## 作業内容
A - 文書の抜粋を全文、一字も変えずに引用せよ。
B - リストのうち「Given: Click the」を含む行から「pos(194,21)」を含む行まで(両端を含む)を、列名を「依頼」「応答」とする2列のCSVにまとめよ。依頼1件につき1行とし、依頼文と応答をそれぞれ引用符で囲んだ1フィールドに収め、改行は空白に置き換え、画像は出力から除くこと。

## 文書の抜粋
┄┄┄┄┄┄
この本からは大きく分けて2つの知識を身につけることができる。

1つは、さまざまな問題の解決や目的の達成に向けて、指針を見つけるための「手段」を獲得することである。そしてもう1つは、そもそもわたしたちの思考はどんなプロセスを経て進められるのか、その「しくみ」を理解できることである。

実はこの本は前者の、問題解決や目的達成の指針を見つける手段を提供し、実業の場で活用してもらうという、実用書のつもりで計画された。そこで「問題は要するにこういうことだ、だからこれこれのことさえすればいい」という形で指針がコンピュータの計算によって見つけられることを丁寧に書いて示した。

しかし一方で、この本を単なる手引き書にはしたくなかった。指針を見つけるに至るまでの論理の筋をきちんと示したいと思った。そのために論理の筋の元になっている人の思考のしくみを分かりやすく解説することにした。その結果、人の思考のしくみを解説した部分は、それだけで「なるほど、考えるというのはそういうことだったんだ」と理解できるし、さらに本書の提供する計算法は、実は人の考え方に最も近いものであることをわかってもらえると思う。また簡単な問題なら自分の思考が正しいかを手計算で検証することもできるので、読者の知的興味に応えるものとなったと信じる。
┄┄┄┄┄┄
## 演習用リスト
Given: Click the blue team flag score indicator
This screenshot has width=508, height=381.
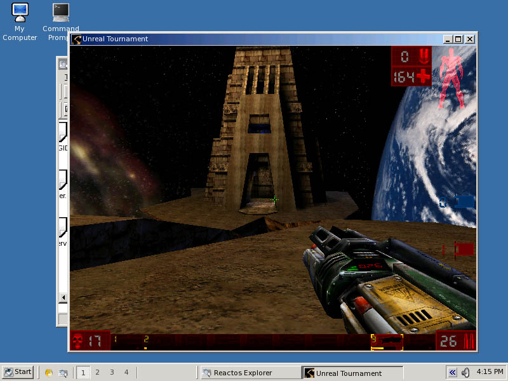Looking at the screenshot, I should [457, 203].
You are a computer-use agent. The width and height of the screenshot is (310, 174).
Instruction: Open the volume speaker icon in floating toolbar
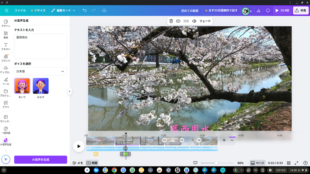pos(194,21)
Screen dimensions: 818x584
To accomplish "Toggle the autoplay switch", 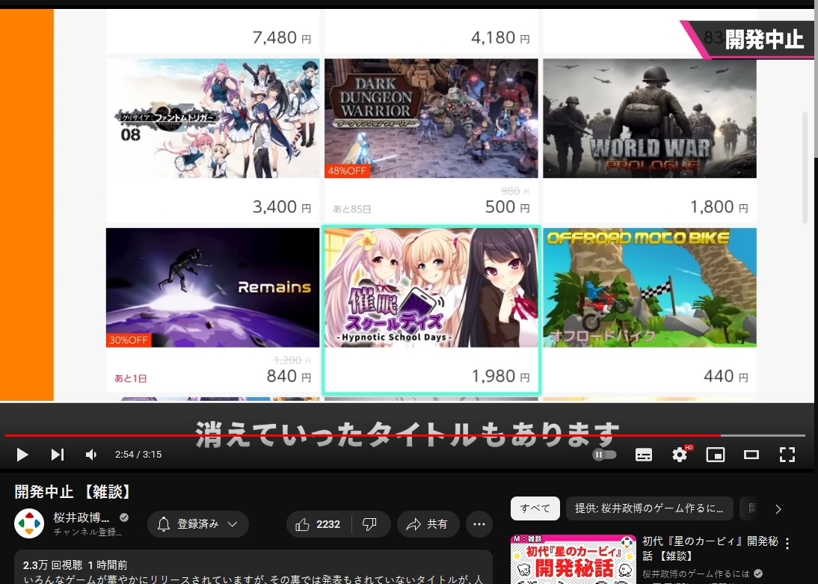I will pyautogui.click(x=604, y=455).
┄┄┄┄┄┄
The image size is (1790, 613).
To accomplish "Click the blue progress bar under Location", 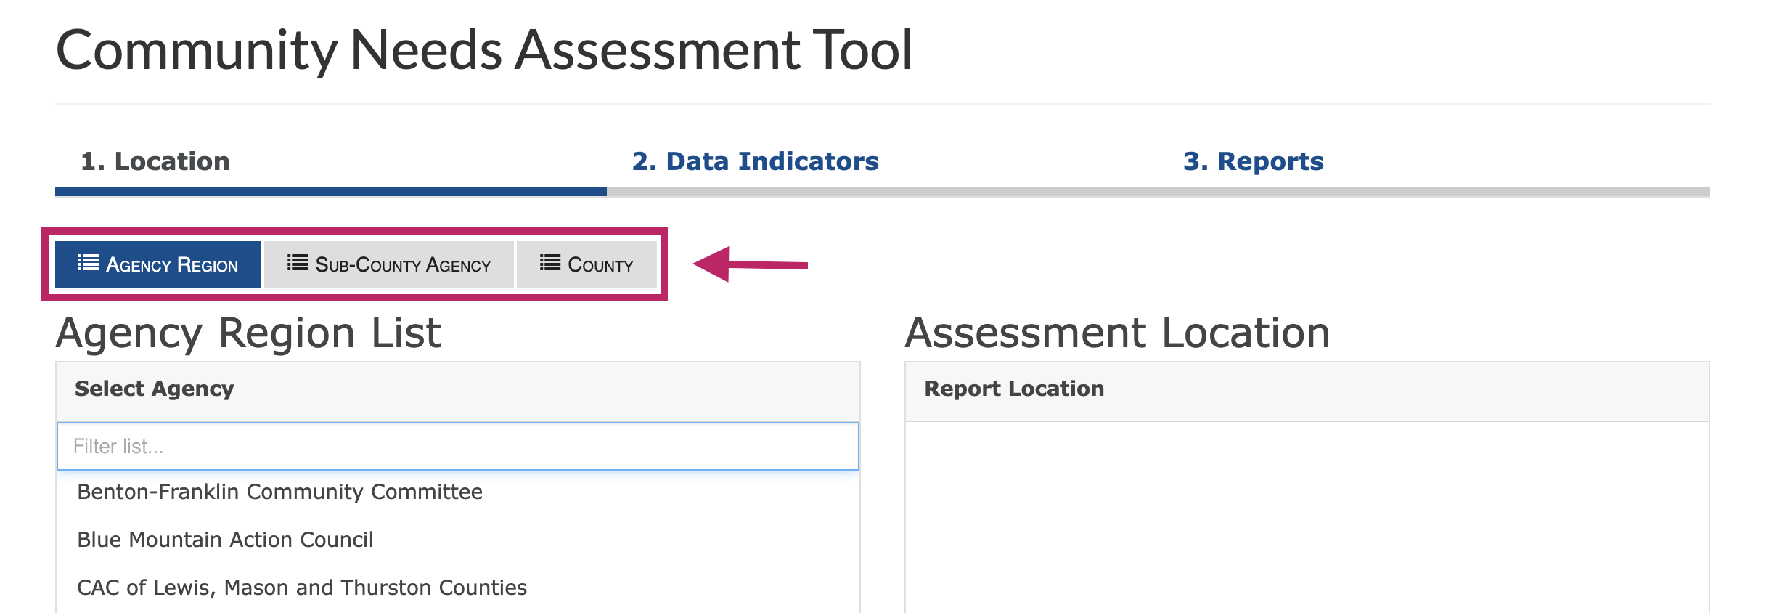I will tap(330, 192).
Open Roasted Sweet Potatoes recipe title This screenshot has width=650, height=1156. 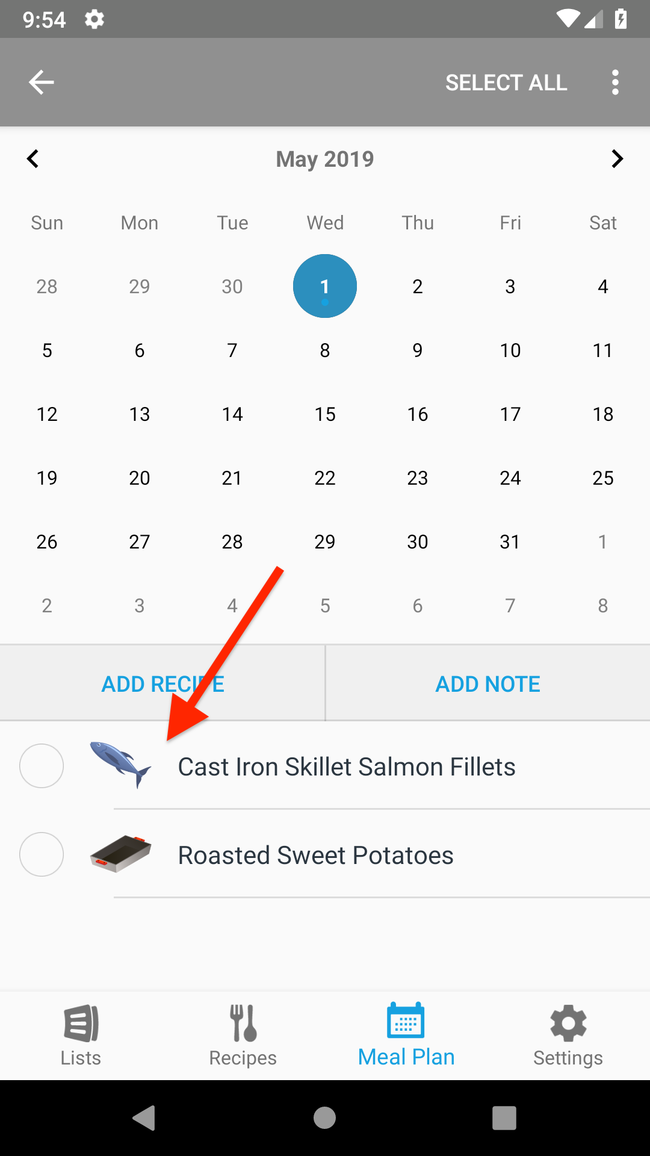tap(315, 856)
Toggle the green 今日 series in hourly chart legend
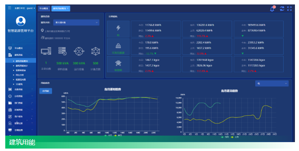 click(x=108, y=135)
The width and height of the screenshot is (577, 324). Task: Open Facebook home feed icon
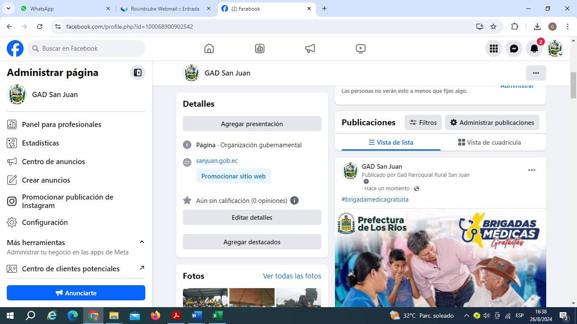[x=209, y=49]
┄┄┄┄┄┄
## 作業別の結果
A -
この本からは大きく分けて2つの知識を身につけることができる。

1つは、さまざまな問題の解決や目的の達成に向けて、指針を見つけるための「手段」を獲得することである。そしてもう1つは、そもそもわたしたちの思考はどんなプロセスを経て進められるのか、その「しくみ」を理解できることである。

実はこの本は前者の、問題解決や目的達成の指針を見つける手段を提供し、実業の場で活用してもらうという、実用書のつもりで計画された。そこで「問題は要するにこういうことだ、だからこれこれのことさえすればいい」という形で指針がコンピュータの計算によって見つけられることを丁寧に書いて示した。

しかし一方で、この本を単なる手引き書にはしたくなかった。指針を見つけるに至るまでの論理の筋をきちんと示したいと思った。そのために論理の筋の元になっている人の思考のしくみを分かりやすく解説することにした。その結果、人の思考のしくみを解説した部分は、それだけで「なるほど、考えるというのはそういうことだったんだ」と理解できるし、さらに本書の提供する計算法は、実は人の考え方に最も近いものであることをわかってもらえると思う。また簡単な問題なら自分の思考が正しいかを手計算で検証することもできるので、読者の知的興味に応えるものとなったと信じる。

B -
依頼,応答
"Given: Click the blue team flag score indicator This screenshot has width=508, height=381.","Looking at the screenshot, I should [457, 203]."
"You are a computer-use agent. The width and height of the screenshot is (310, 174). Instruction: Open the volume speaker icon in floating toolbar","pos(194,21)"